If the price continues lower and breaks below $0.24, it will complete the bearish setup and set the stage for a fall to $0.22 and eventually to the pattern target of $0.19.
Dogecoin price analysis
Dogecoin (DOGE) turned down from the 20-day EMA ($0.06) on Sep. 21, indicating that the bears are aggressively defending the level.
DOGE/USDT daily chart. Source: TradingView
However, the bears have not been able to strengthen their position by yanking the price below the formidable support at $0.06. This suggests that the bulls are buying on dips. The DOGE/USDT pair may swing between $0.06 and the 20-day EMA for some more time.
If bulls kick the price above the 20-day EMA, it will indicate the start of a sustained recovery to the 50-day SMA ($0.07) and then to $0.08. On the downside, if the $0.06 level cracks, the pair risks a potential decline to $0.055.
Solana price analysis
Solana (SOL) rose above the 20-day EMA ($19.57) on Sep. 18 but the bulls could not push the price to the 50-day SMA ($21.01). This suggests that the bears are active at higher levels.
SOL/USDT daily chart. Source: TradingView
The 20-day EMA is witnessing a tough battle between the bulls and the bears. If the sellers sustain the price below the 20-day EMA, the SOL/USDT pair could slump to $18.50 and thereafter to the next support at $17.33.
Related: Bitcoin blasts past its 2021 all-time high in Argentina, but hyperinflation outpaces gains
On the other hand, if the price sustains above the 20-day EMA, it will suggest that the bulls have flipped the level into support. That could increase the possibility of a retest of the overhead resistance zone between the 50-day SMA and $22.30.
Toncoin price analysis
Toncoin’s (TON) failure to rise above $2.59 on Sep. 19 and 20 may have tempted short-term traders to book profits.
TON/USDT daily chart. Source: TradingView
The immediate support on the downside is at $2.25. If this level is violated, the TON/USDT pair could drop to the 20-day EMA ($2.08). If bulls want to retain the positive sentiment, they must defend this level. A strong rebound off the 20-day EMA could keep the pair stuck inside the large range between $2.07 and $2.59.

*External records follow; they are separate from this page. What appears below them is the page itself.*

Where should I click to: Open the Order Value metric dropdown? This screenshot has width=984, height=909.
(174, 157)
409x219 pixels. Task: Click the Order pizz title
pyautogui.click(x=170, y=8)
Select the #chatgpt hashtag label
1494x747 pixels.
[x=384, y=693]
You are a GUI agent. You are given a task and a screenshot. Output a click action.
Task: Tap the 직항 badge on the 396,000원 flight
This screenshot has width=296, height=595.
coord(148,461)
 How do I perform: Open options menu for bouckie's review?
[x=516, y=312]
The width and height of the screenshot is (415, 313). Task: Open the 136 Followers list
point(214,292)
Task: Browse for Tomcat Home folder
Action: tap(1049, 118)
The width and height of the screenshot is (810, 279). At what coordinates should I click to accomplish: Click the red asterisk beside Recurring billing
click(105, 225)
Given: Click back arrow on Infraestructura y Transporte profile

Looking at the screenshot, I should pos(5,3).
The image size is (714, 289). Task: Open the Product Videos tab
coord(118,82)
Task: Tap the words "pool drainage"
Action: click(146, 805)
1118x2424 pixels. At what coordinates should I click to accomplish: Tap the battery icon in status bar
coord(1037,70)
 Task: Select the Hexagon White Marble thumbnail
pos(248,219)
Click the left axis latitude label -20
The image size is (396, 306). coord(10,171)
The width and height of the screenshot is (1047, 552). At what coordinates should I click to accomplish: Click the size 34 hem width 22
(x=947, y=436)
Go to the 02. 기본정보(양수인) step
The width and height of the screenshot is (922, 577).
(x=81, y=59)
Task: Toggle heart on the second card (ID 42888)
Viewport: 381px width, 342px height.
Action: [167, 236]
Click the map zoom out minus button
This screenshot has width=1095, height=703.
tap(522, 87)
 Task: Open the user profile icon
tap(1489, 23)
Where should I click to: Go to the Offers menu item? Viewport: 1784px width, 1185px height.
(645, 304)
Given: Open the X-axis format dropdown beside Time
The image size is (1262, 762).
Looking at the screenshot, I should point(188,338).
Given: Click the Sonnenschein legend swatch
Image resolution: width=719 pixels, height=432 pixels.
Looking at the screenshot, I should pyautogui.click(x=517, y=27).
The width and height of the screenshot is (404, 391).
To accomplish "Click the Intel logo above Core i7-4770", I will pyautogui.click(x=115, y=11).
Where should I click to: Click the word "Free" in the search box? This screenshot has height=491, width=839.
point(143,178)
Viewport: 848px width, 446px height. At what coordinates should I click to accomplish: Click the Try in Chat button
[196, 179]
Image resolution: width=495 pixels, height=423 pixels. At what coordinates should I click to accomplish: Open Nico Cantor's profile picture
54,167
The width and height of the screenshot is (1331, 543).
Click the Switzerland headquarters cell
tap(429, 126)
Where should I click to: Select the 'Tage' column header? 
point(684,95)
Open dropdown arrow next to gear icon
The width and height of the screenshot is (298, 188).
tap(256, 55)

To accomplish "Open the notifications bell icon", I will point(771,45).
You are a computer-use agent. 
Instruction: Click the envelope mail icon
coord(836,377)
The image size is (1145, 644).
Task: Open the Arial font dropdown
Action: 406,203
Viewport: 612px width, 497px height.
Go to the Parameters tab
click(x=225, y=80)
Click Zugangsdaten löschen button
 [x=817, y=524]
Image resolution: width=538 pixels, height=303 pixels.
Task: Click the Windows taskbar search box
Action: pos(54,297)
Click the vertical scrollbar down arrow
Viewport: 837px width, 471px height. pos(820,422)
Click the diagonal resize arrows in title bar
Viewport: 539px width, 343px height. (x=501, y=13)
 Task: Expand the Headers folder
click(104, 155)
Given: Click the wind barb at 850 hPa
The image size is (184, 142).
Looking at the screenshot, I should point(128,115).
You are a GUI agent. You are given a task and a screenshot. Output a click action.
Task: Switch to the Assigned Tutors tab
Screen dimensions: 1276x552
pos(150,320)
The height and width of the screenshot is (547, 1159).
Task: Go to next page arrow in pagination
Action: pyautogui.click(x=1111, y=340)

Another possibility is that the price snaps back from $2.25. If that happens, it will suggest that traders are not waiting for a deeper correction to buy. That will increase the likelihood of a break above $2.59. The pair may then jump to $2.90.
Polkadot price analysis
The bears are fiercely guarding the breakdown level of $4.22 in Polkadot (DOT), indicating that every minor relief rally is being sold into.
DOT/USDT daily chart. Source: TradingView
The downsloping moving averages and the RSI in the negative territory indicate that the bears have the upper hand. If the price continues lower and skids below $3.90, it will suggest the start of the next leg of the downtrend toward $3.58.
A minor advantage in favor of the bulls is that the RSI is showing early signs of forming a positive divergence. This suggests that the selling pressure could be reducing. A break and close above $4.22 will open the doors for a possible rally to the downtrend line.
Polygon price analysis
Polygon (MATIC) closed above the 20-day EMA ($0.54) on Sep. 19 but the bulls failed to build upon the momentum. This suggests that demand dries up at higher levels.
MATIC/USDT daily chart. Source: TradingView
The bears pulled the price back below the 20-day EMA on Sep. 21. The sellers will try to sink the pair below the strong support at $0.49. If they manage to do that, the MATIC/USDT pair could resume its downtrend. The next support on the downside is $0.45.
Alternatively, if the price rebounds of the $0.50 support with strength, it will suggest that lower levels are attracting buyers. The bulls will have to propel and sustain the price above $0.55 to signal the start of a stronger recovery.
This article does not contain investment advice or recommendations. Every investment and trading move involves risk, and readers should conduct their own research when making a decision.